CREATE TABLE file_folders ( id bigint GENERATED ALWAYS AS IDENTITY PRIMARY KEY, file_id bigint NOT NULL REFERENCES files, folder_id bigint NOT NULL REFERENCES folders, UNIQUE (file_id, folder_id) );

Query

/*
  Merges
*/

WITH targets AS ( SELECT ARRAY ( SELECT id FROM folders TABLESAMPLE BERNOULLI (50) LIMIT 3 ) AS folders ), -- basically a setup to ensure unique target/folder pairs -- and no targets in the merges input_folders AS ( SELECT folders.id AS folder_id, random_array_element(targets.folders) AS target_id FROM folders CROSS JOIN targets WHERE NOT ( folders.id = ANY (targets.folders) ) ), input_files AS ( SELECT file_folders.id, file_folders.folder_id, file_folders.file_id, input_folders.target_id FROM input_folders INNER JOIN file_folders ON input_folders.folder_id = file_folders.folder_id OR input_folders.target_id = file_folders.folder_id ), deleted_files AS ( WITH deletions AS ( SELECT inputs.id FROM input_files AS inputs INNER JOIN input_files AS targets ON NOT (inputs.folder_id = targets.target_id) AND inputs.file_id = targets.file_id ) DELETE FROM file_folders WHERE id IN ( SELECT id FROM deletions ) ), merged_files AS ( WITH merges AS ( SELECT inputs.id, inputs.folder_id, inputs.target_id FROM input_files AS inputs INNER JOIN input_files AS targets ON NOT (inputs.folder_id = targets.target_id) AND NOT (inputs.file_id = targets.file_id) ) UPDATE file_folders SET folder_id = merges.target_id FROM merges WHERE merges.id = file_folders.id ), deleted_folders AS ( DELETE FROM folders WHERE id IN ( SELECT DISTINCT folder_id FROM input_folders ) ) SELECT folders AS targets FROM targets ;

Inputs

The array-transforming setup is me trying to replicate the JSON input of the application in pure SQL. The input looks like this:

interface IQueryInput extends Array<IMergeInput> {};

interface IMergeInput { target: IEntityID; inputs: IEntityID[]; };

// postgresql bigints are treated as strings in the application type IEntityID = string;

So the prepping query from above can be replaced with:

WITH inputs AS (
  SELECT
    input.*
  FROM
    -- the application interpolates JSON there
    json_to_recordset($inputs$$inputs$) AS input(
      target bigint,
      inputs bigint[]
    )
),
input_folders AS (
  SELECT
    inputs.target AS target_id,
    merge.folder_id
  FROM
    inputs
    CROSS JOIN
    UNNEST(inputs.inputs) AS merge(
      folder_id
    )
)

It must run as a batch operation, so the application provides these guaranties for the query input:

  • all target values are unique.
  • all inputs concatenated result in unique values.
  • target values do not intersect with concatenated inputs. Therefore input_folders always ends up as unique target_id-folder_id pairs.

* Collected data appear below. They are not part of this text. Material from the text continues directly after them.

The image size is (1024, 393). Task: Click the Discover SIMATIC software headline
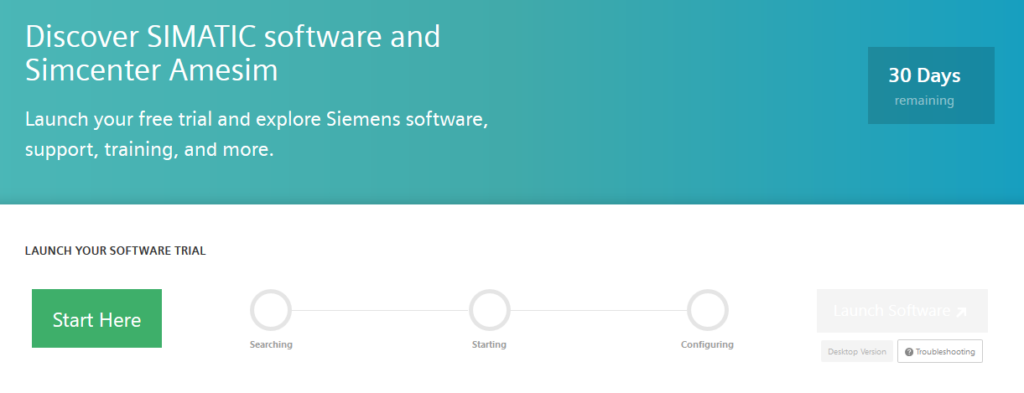[232, 54]
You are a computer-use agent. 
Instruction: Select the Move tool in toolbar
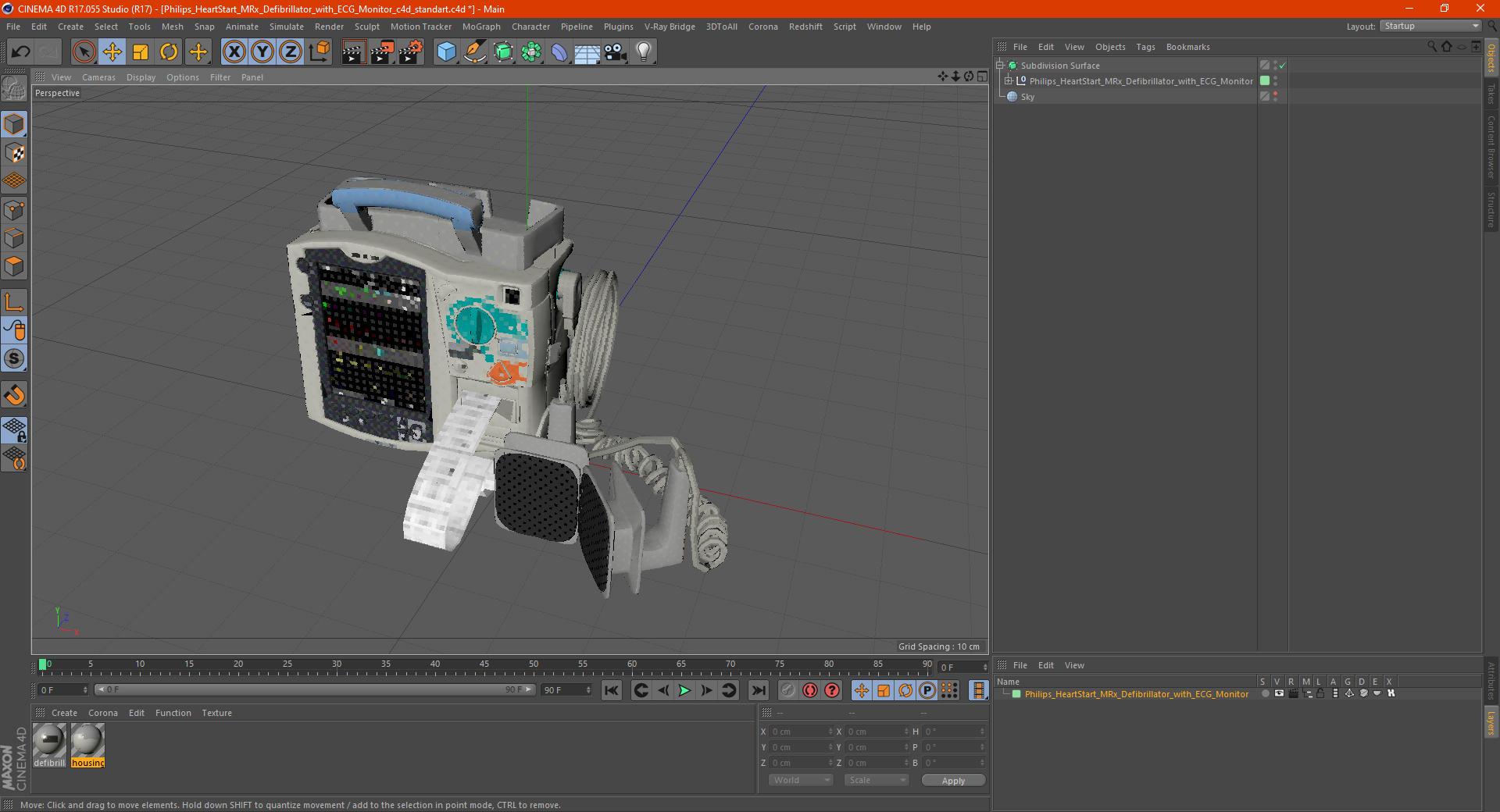pos(112,52)
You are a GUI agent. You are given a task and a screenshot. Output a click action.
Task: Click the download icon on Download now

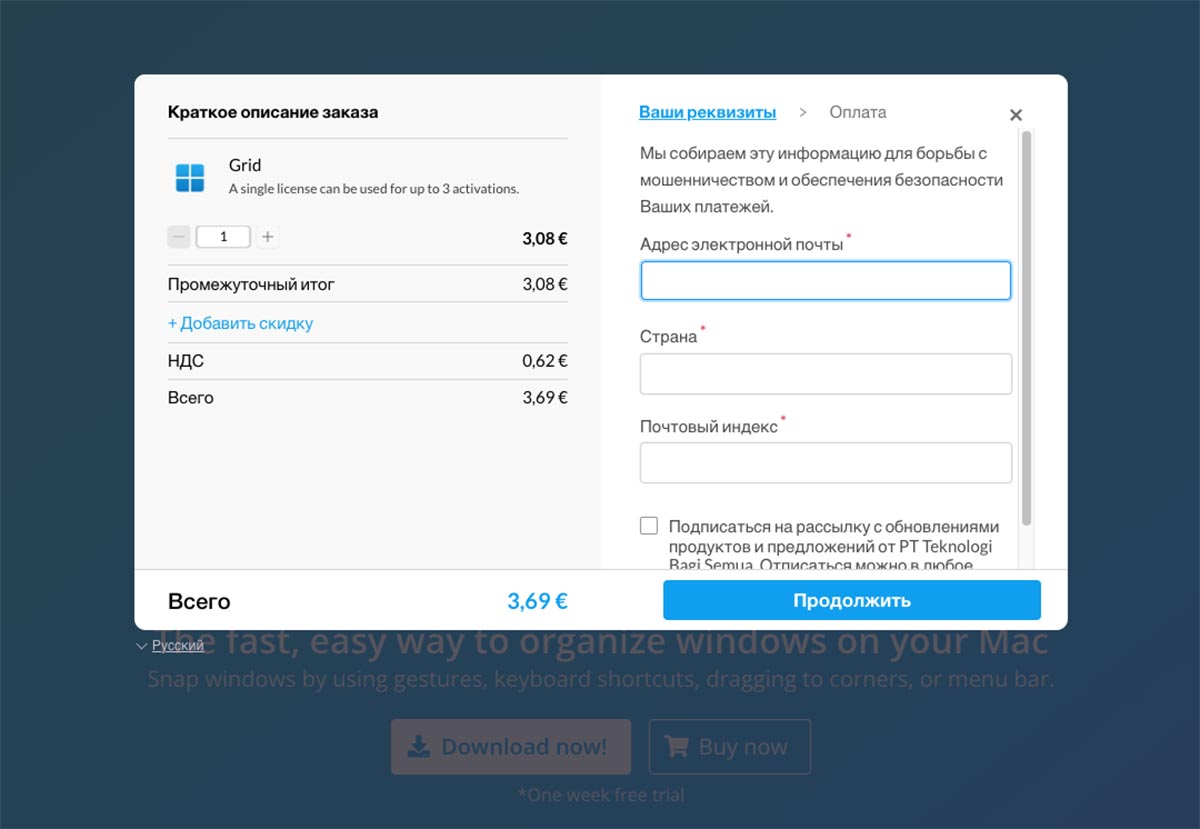(420, 747)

The query is ran as a background task, so the speed and memory are of secondary importance. The main requirement is of a typical transaction: either it should go through completely on success or reject completely on any error.

The problem

I want to "merge" several folders into a single folder. So given a target_id and an array of folder_ids, replace all foreign references to folder_ids with target_id and remove non-target folder afterwards.
This however becomes an issue in relations table with unique constraints, since after updating the references there are duplicates.
So I went this path:

  1. Select all relation rows related to the query, so all file_folders with target_ids and folder_ids in them.
  2. Separate them into two categories:
    • Deletes - the rows which will result in dupes when updated.
    • Merges - the rows which will not result in.
  3. Delete the delete candidates.
  4. Update the merge candidates.
  5. Repeat previous 4 steps for all relations.
  6. Delete rows in folders with folder_ids.

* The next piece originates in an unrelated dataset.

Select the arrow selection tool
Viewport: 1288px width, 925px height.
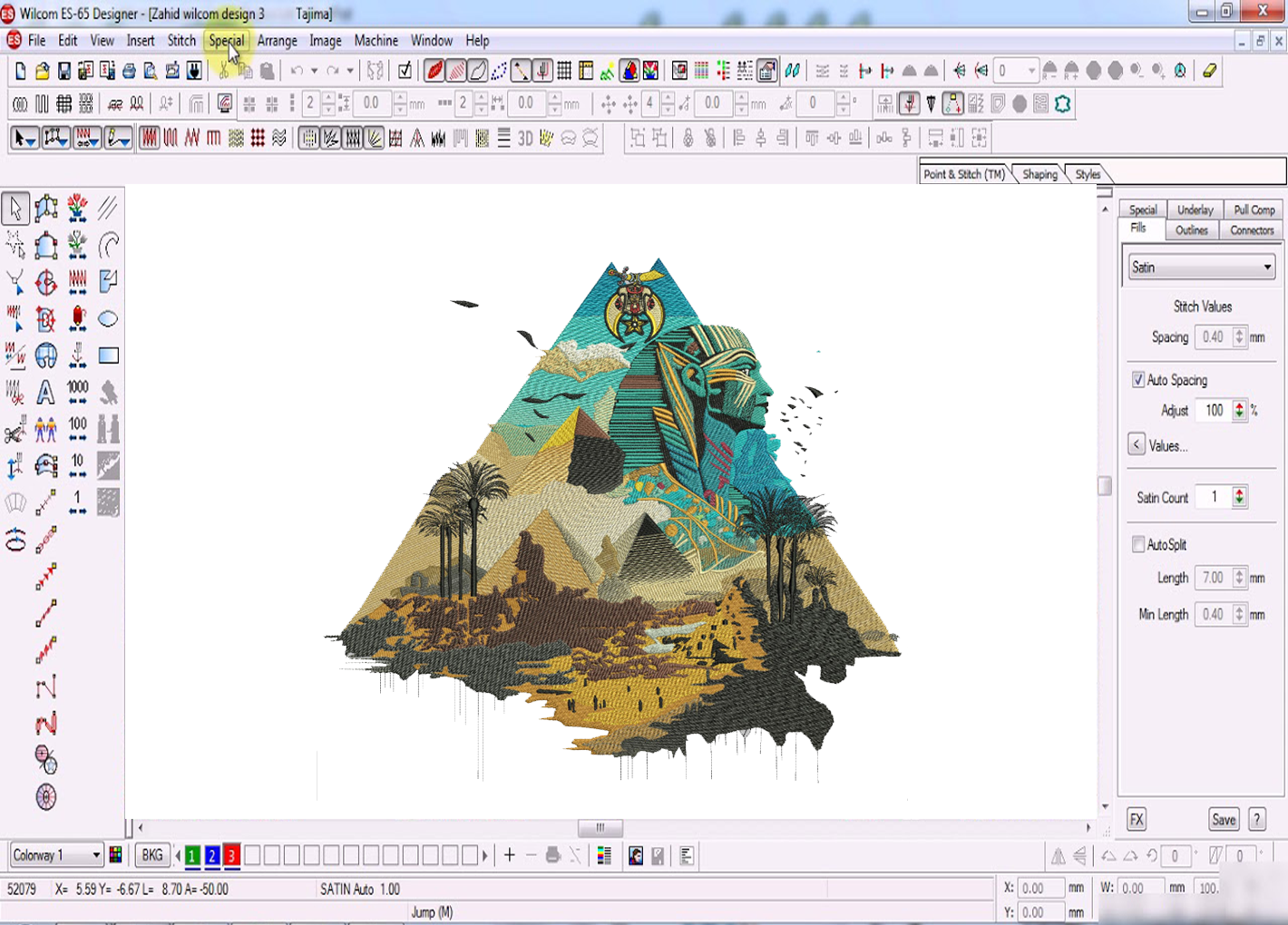click(15, 209)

However I still stumble upon unique key violation error.
"Merge" is in quotes because it doesn't look like what I am trying to do can be accomplished by merge in docs and it requires a newer version of postgresql anyway.

Biller Builder
  • 288
  • 1
  • 12

1 Answers1

0

Basically, it burns down to just this to create your new table file_folders:

SELECT DISTINCT ON (2, 3)
       i.id, i.file_id, COALESCE(random_array_element(t.folders), i.folder_id)
FROM   file_folders  i
LEFT   JOIN (SELECT ARRAY (SELECT id FROM folders TABLESAMPLE BERNOULLI (50) LIMIT 3)) t(folders) ON i.folder_id <> ALL (t.folders)
ORDER  BY 2, 3, 1;

Using DISTINCT ON to remove duplicates. I chose to keep the row with the smallest id value. See:

If you can afford an exclusive lock, the cheapest way will be to create a new table from this like:

BEGIN;
LOCK TABLE file_folders, folders, files IN EXCLUSIVE MODE;

-- temp table for targets for multiple uses! CREATE TEMP TABLE targets AS SELECT ARRAY (SELECT id FROM folders TABLESAMPLE BERNOULLI (50) LIMIT 3) AS folders;

CREATE TABLE file_folders_new AS SELECT DISTINCT ON (2, 3) i.id, i.file_id, COALESCE(random_array_element(t.folders), i.folder_id) AS folder_id FROM file_folders i LEFT JOIN targets t ON i.folder_id <> ALL (t.folders) ORDER BY 2, 3, 1;

-- make sure the new table is good HERE !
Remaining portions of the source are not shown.